## [Problem details]
Find all lines with the word "México" in the material, then copy them.
###
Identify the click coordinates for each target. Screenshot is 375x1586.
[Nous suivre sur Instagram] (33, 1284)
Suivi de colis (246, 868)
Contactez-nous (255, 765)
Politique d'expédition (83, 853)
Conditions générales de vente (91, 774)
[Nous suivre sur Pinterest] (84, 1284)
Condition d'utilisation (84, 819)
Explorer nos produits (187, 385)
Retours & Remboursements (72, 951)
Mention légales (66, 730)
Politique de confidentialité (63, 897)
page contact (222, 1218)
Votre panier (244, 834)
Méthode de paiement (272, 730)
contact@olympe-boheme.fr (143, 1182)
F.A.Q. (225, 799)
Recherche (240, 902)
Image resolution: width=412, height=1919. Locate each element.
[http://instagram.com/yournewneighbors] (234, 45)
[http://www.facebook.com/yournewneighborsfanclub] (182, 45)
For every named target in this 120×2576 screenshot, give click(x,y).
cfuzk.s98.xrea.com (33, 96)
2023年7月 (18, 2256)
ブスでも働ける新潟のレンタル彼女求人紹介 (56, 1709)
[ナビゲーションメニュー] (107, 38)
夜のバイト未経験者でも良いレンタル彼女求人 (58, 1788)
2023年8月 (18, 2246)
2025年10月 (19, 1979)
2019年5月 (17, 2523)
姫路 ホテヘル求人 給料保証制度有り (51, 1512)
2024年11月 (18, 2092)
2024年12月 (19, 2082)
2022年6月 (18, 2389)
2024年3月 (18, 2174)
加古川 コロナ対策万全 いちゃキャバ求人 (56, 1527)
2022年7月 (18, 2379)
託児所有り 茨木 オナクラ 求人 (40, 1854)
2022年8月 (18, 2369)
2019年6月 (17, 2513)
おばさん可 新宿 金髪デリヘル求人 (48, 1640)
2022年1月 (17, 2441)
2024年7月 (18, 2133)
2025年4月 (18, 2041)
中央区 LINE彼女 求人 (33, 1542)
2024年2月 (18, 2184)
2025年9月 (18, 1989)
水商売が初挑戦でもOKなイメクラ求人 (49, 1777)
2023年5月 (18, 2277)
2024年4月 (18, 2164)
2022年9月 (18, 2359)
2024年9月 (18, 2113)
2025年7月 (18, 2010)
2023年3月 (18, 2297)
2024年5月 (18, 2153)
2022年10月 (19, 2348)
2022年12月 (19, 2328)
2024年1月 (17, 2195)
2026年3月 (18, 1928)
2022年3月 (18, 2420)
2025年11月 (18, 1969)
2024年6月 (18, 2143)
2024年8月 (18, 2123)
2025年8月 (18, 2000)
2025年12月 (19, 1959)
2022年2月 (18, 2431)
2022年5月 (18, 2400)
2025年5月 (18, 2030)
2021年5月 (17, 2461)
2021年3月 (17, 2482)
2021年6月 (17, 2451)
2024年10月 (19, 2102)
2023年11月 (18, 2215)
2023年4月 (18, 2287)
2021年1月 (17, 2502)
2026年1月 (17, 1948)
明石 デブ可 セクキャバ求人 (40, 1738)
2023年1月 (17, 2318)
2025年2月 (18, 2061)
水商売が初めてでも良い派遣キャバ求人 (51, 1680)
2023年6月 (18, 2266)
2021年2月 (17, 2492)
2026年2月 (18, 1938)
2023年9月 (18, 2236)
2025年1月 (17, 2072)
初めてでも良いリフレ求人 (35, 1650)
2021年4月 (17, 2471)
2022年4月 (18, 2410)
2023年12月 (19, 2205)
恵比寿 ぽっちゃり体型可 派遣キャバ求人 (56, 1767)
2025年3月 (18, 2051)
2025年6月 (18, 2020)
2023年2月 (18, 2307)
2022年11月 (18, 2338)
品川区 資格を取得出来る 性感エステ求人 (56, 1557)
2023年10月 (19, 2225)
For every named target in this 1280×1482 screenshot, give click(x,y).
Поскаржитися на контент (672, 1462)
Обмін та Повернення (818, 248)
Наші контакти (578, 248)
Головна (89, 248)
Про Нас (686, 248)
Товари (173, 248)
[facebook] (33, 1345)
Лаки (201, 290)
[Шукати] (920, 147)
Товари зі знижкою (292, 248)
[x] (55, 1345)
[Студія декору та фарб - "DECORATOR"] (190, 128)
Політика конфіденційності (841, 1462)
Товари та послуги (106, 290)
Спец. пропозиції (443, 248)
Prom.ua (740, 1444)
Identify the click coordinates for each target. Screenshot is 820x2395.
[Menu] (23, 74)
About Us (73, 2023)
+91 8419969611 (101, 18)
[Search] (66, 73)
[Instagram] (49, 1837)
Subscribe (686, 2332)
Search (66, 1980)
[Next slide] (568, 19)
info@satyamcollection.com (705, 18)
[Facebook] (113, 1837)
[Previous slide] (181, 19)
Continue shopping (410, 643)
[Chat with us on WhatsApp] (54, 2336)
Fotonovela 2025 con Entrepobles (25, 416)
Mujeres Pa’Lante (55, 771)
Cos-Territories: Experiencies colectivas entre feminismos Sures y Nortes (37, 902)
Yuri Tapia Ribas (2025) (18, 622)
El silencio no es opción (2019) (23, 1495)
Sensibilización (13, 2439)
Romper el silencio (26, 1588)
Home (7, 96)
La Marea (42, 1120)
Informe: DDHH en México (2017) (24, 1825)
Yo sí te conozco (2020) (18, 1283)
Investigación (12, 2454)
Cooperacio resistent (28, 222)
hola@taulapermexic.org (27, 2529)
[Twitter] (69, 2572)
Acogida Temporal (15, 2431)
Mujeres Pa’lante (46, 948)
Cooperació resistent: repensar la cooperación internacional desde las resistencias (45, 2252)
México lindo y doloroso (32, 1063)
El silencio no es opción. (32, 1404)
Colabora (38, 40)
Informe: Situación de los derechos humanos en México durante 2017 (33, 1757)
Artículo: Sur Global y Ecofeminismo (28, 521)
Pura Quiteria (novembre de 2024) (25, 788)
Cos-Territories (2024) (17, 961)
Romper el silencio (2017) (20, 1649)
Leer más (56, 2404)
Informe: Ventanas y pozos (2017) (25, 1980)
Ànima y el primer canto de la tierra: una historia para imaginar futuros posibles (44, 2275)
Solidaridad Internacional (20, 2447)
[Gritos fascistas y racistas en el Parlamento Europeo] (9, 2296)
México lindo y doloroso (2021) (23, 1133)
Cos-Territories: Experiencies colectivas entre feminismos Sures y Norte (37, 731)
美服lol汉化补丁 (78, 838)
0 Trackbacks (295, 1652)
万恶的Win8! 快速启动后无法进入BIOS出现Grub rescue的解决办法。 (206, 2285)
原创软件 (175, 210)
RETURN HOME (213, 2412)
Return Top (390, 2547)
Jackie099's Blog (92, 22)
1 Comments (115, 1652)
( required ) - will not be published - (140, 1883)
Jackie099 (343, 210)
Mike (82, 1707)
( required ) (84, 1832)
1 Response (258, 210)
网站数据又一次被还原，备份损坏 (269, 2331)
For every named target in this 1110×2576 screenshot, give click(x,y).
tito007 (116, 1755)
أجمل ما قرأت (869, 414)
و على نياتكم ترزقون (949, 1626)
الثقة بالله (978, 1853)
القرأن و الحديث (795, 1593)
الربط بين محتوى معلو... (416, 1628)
###
## [Response for this exercise]
Informe: DDHH en México (2017) (24, 1825)
México lindo y doloroso (32, 1063)
Informe: Situación de los derechos humanos en México durante 2017 (33, 1757)
México lindo y doloroso (2021) (23, 1133)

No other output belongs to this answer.